### [WHAT NEEDS TO BE DONE]
The whole listing is to be restated, character for character.

### [INPUT MATERIAL]
• • • •
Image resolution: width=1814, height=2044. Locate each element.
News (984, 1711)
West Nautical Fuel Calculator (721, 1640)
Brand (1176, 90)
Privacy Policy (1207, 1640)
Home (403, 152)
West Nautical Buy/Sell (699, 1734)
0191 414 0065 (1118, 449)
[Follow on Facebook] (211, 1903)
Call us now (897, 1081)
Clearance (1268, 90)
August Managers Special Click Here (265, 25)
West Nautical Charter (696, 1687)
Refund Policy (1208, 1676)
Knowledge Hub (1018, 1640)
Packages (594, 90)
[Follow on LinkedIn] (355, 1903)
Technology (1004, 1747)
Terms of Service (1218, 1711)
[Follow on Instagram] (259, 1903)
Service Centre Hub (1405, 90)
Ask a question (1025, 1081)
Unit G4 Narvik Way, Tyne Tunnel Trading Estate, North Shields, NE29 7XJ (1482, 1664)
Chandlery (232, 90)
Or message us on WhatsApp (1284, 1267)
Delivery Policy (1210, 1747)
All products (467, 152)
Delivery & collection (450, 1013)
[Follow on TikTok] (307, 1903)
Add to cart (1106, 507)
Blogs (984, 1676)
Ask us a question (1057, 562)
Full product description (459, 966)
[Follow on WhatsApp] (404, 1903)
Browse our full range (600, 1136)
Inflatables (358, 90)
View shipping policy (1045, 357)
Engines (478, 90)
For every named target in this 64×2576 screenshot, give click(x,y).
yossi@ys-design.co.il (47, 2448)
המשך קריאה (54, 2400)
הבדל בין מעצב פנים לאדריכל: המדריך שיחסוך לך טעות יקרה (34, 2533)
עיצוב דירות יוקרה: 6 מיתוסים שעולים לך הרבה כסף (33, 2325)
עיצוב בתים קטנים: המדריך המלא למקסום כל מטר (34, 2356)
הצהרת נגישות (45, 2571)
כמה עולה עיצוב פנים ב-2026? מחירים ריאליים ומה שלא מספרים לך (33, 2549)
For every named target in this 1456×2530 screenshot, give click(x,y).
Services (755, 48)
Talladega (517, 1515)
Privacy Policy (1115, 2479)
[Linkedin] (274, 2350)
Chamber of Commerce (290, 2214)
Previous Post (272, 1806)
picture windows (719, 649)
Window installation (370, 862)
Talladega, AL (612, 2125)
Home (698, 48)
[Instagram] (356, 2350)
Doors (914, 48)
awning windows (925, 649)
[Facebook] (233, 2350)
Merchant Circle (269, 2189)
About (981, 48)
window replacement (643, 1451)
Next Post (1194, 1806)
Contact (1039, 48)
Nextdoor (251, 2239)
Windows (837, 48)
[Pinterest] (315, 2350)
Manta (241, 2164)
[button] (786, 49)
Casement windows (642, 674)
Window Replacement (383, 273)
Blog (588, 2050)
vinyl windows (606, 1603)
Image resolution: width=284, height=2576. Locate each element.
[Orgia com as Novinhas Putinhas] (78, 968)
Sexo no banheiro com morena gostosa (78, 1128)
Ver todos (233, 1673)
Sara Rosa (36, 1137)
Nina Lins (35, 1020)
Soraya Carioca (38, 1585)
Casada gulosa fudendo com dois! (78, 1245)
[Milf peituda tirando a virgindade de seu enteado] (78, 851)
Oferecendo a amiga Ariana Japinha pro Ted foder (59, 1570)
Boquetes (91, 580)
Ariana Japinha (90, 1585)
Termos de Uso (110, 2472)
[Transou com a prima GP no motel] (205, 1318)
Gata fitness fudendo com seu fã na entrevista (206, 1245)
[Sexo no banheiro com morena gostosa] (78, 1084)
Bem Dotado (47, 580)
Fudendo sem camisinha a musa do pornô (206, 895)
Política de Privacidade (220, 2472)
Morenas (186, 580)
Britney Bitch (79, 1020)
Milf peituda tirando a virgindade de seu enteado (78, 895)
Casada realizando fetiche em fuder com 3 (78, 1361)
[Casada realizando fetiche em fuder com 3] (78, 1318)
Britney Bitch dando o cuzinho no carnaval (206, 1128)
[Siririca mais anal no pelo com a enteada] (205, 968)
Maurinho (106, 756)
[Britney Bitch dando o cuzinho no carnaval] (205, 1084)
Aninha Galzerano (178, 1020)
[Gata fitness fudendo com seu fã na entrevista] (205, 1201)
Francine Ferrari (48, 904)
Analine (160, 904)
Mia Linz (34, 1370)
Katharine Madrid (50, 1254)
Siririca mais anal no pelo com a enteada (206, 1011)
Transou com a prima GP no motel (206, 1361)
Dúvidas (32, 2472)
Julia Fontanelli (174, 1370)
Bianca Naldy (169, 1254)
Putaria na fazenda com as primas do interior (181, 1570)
• • • •
### [RESULT OF THE TASK]
Image resolution: width=1814, height=2044. Locate each element.
News (984, 1711)
West Nautical Fuel Calculator (721, 1640)
Brand (1176, 90)
Privacy Policy (1207, 1640)
Home (403, 152)
West Nautical Buy/Sell (699, 1734)
0191 414 0065 (1118, 449)
[Follow on Facebook] (211, 1903)
Call us now (897, 1081)
Clearance (1268, 90)
August Managers Special Click Here (265, 25)
West Nautical Charter (696, 1687)
Refund Policy (1208, 1676)
Knowledge Hub (1018, 1640)
Packages (594, 90)
[Follow on LinkedIn] (355, 1903)
Technology (1004, 1747)
Terms of Service (1218, 1711)
[Follow on Instagram] (259, 1903)
Service Centre Hub (1405, 90)
Ask a question (1025, 1081)
Unit G4 Narvik Way, Tyne Tunnel Trading Estate, North Shields, NE29 7XJ (1482, 1664)
Chandlery (232, 90)
Or message us on WhatsApp (1284, 1267)
Delivery Policy (1210, 1747)
All products (467, 152)
Delivery & collection (450, 1013)
[Follow on TikTok] (307, 1903)
Add to cart (1106, 507)
Blogs (984, 1676)
Ask us a question (1057, 562)
Full product description (459, 966)
[Follow on WhatsApp] (404, 1903)
Browse our full range (600, 1136)
Inflatables (358, 90)
View shipping policy (1045, 357)
Engines (478, 90)
For every named target in this 64×2576 screenshot, give click(x,y).
yossi@ys-design.co.il (47, 2448)
המשך קריאה (54, 2400)
הבדל בין מעצב פנים לאדריכל: המדריך שיחסוך לך טעות יקרה (34, 2533)
עיצוב דירות יוקרה: 6 מיתוסים שעולים לך הרבה כסף (33, 2325)
עיצוב בתים קטנים: המדריך המלא למקסום כל מטר (34, 2356)
הצהרת נגישות (45, 2571)
כמה עולה עיצוב פנים ב-2026? מחירים ריאליים ומה שלא מספרים לך (33, 2549)
For every named target in this 1456×2530 screenshot, give click(x,y).
Services (755, 48)
Talladega (517, 1515)
Privacy Policy (1115, 2479)
[Linkedin] (274, 2350)
Chamber of Commerce (290, 2214)
Previous Post (272, 1806)
picture windows (719, 649)
Window installation (370, 862)
Talladega, AL (612, 2125)
Home (698, 48)
[Instagram] (356, 2350)
Doors (914, 48)
awning windows (925, 649)
[Facebook] (233, 2350)
Merchant Circle (269, 2189)
About (981, 48)
window replacement (643, 1451)
Next Post (1194, 1806)
Contact (1039, 48)
Nextdoor (251, 2239)
Windows (837, 48)
[Pinterest] (315, 2350)
Manta (241, 2164)
[button] (786, 49)
Casement windows (642, 674)
Window Replacement (383, 273)
Blog (588, 2050)
vinyl windows (606, 1603)
Image resolution: width=284, height=2576. Locate each element.
[Orgia com as Novinhas Putinhas] (78, 968)
Sexo no banheiro com morena gostosa (78, 1128)
Ver todos (233, 1673)
Sara Rosa (36, 1137)
Nina Lins (35, 1020)
Soraya Carioca (38, 1585)
Casada gulosa fudendo com dois! (78, 1245)
[Milf peituda tirando a virgindade de seu enteado] (78, 851)
Oferecendo a amiga Ariana Japinha pro Ted foder (59, 1570)
Boquetes (91, 580)
Ariana Japinha (90, 1585)
Termos de Uso (110, 2472)
[Transou com a prima GP no motel] (205, 1318)
Gata fitness fudendo com seu fã na entrevista (206, 1245)
[Sexo no banheiro com morena gostosa] (78, 1084)
Bem Dotado (47, 580)
Fudendo sem camisinha a musa do pornô (206, 895)
Política de Privacidade (220, 2472)
Morenas (186, 580)
Britney Bitch (79, 1020)
Milf peituda tirando a virgindade de seu enteado (78, 895)
Casada realizando fetiche em fuder com 3 (78, 1361)
[Casada realizando fetiche em fuder com 3] (78, 1318)
Britney Bitch dando o cuzinho no carnaval (206, 1128)
[Siririca mais anal no pelo com a enteada] (205, 968)
Maurinho (106, 756)
[Britney Bitch dando o cuzinho no carnaval] (205, 1084)
Aninha Galzerano (178, 1020)
[Gata fitness fudendo com seu fã na entrevista] (205, 1201)
Francine Ferrari (48, 904)
Analine (160, 904)
Mia Linz (34, 1370)
Katharine Madrid (50, 1254)
Siririca mais anal no pelo com a enteada (206, 1011)
Transou com a prima GP no motel (206, 1361)
Dúvidas (32, 2472)
Julia Fontanelli (174, 1370)
Bianca Naldy (169, 1254)
Putaria na fazenda com as primas do interior (181, 1570)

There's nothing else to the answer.